Announcing Perspective 3.0, the worst release ever!

It only gets better

We’ve just released Perspective v3.0.0, the latest major release of the open-source high performance data-visualization and analytics component underlying Prospective.co.

Perspective 3.0.0 is, by definition, the worst version of Perspective ever released, on account of the Major Version tick which indicates we’ve intentionally broken the API of this previously-working product. Until today, Perspective 2.10.1, had matured to confident stability on the back of 25 minor and patch version releases in the 2.x.x series. Now … well, Perspective 2.10.1 still exists technically, but we’ve also introduced a shiny new version that is guaranteed (numerically) to be the worst version yet!

There are a lot of breaking API changes in this release, some behavior has been changed or deprecated, and a few new features have been added as well. Read on to learn some mor eabout why we went and broke this perfeclty good open-source project, or skip to the end to get a summary of the actual API changes.

How did we get here?

Perspective used to look like ***. It still does, but it used to also.

In ancient times (2016), Perspective’s data engine bore little resemblance to its modern OSS version. Its API was complex, often requiring dozens of classes to configure even simple data queries, and much of its implementation was buggy, incomplete or just plain non-existent. Data ingestion had to be written by hand, cell-by-cell. The developer experience was overall cumbersome, error-prone and frustrating, especially for implementing UI workflows with dynamic (not hard-coded) queries.

Perspective OSS did away with most of that nonsense when porting this component to WebAssembly. In its new life as a data engine for a high-performance Browser-based JavaScript UI, Perspective needed a simpler API that could be queried from a single simple serializable query configuration, rather than a long sequence of oft-quirky method calls. Manual, cell-by-cell data ingestion was replaced with efficient support for formats data actually comes in, such as CSV, JSON and Apache Arrow.

The overall API was reduced to just 2 classes comprising 39 methods in its JavaScript incarnation. This simplicity allowed us to architect a UI which was mostly decoupled from the features of the engine, only interacting with it asynchronously and windowing data requests to avoid extracting the entire dataset at once in-memory.

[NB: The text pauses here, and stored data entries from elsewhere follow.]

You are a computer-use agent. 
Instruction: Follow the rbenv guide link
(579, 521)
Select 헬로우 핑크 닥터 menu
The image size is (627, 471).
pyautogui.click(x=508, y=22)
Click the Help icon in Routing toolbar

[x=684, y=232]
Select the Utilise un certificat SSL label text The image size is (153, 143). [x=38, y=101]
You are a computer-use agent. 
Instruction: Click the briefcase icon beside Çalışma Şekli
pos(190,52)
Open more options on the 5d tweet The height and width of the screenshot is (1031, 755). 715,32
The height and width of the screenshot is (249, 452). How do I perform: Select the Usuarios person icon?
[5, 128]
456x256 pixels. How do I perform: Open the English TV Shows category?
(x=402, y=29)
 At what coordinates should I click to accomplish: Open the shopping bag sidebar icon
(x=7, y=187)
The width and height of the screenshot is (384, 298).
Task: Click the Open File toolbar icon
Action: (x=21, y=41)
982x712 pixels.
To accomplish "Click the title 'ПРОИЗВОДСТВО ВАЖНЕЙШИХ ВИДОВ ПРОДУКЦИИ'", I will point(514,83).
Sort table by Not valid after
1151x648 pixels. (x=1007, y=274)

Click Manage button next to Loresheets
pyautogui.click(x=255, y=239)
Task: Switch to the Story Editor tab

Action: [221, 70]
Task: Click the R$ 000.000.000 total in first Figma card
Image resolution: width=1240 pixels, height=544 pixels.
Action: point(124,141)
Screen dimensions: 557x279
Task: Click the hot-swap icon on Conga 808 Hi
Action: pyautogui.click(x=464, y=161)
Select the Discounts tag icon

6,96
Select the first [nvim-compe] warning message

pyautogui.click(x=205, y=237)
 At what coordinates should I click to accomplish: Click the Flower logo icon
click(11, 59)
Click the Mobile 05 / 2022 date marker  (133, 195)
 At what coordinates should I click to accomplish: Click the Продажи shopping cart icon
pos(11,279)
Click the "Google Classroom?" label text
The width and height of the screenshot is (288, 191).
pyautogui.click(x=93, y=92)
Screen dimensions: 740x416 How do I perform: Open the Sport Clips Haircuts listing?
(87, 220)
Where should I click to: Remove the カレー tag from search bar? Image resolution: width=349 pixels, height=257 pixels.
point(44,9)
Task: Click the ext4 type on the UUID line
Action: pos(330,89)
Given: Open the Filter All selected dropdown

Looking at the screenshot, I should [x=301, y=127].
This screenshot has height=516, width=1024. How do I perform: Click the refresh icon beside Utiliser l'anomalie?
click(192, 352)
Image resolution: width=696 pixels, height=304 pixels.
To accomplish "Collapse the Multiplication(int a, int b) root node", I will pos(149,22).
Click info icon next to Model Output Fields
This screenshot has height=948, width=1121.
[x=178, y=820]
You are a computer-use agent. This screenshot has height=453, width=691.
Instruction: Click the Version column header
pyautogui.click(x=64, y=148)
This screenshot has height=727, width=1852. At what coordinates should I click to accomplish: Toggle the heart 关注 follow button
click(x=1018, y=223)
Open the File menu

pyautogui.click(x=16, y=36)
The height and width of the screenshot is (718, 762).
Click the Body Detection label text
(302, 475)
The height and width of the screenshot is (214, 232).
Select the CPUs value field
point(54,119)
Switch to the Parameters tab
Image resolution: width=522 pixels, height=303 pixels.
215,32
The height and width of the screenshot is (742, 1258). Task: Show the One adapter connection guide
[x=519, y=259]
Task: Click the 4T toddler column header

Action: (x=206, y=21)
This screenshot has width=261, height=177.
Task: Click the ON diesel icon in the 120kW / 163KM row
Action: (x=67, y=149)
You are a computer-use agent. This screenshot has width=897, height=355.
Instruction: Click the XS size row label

Everything was fixed and no further changes were ever needed!

Further changes were needed

As the project improved, new features demanded more and more of our simple data engine architecture.

Perspective soon added WebWorker support, allowing queries against the data engine to run in parallel with the UI rendering. Accompanying this change came a rudimentary JSON-based RPC protocol, based on the newly-simplified 39 method data engine JavaScript API.

Later, Python, Jupyter and Node.js engine bindings were added via a WebSocket transport, leading to an explosion of Client and Server implementations for this ad-hoc JSON RPC protocol. The duplicate protocol implementations suffered from sometimes-subtle system idiosyncrasies as well as copious opportunity for simple programmer error. Lacking a spec, each implementation grew its own extensions and exceptions - DataFrame support in Python, Date object support in Node.js, etc. As behavior between implementations began to drift, bugs began to emerge and Perspective’s test suite struggled to cope.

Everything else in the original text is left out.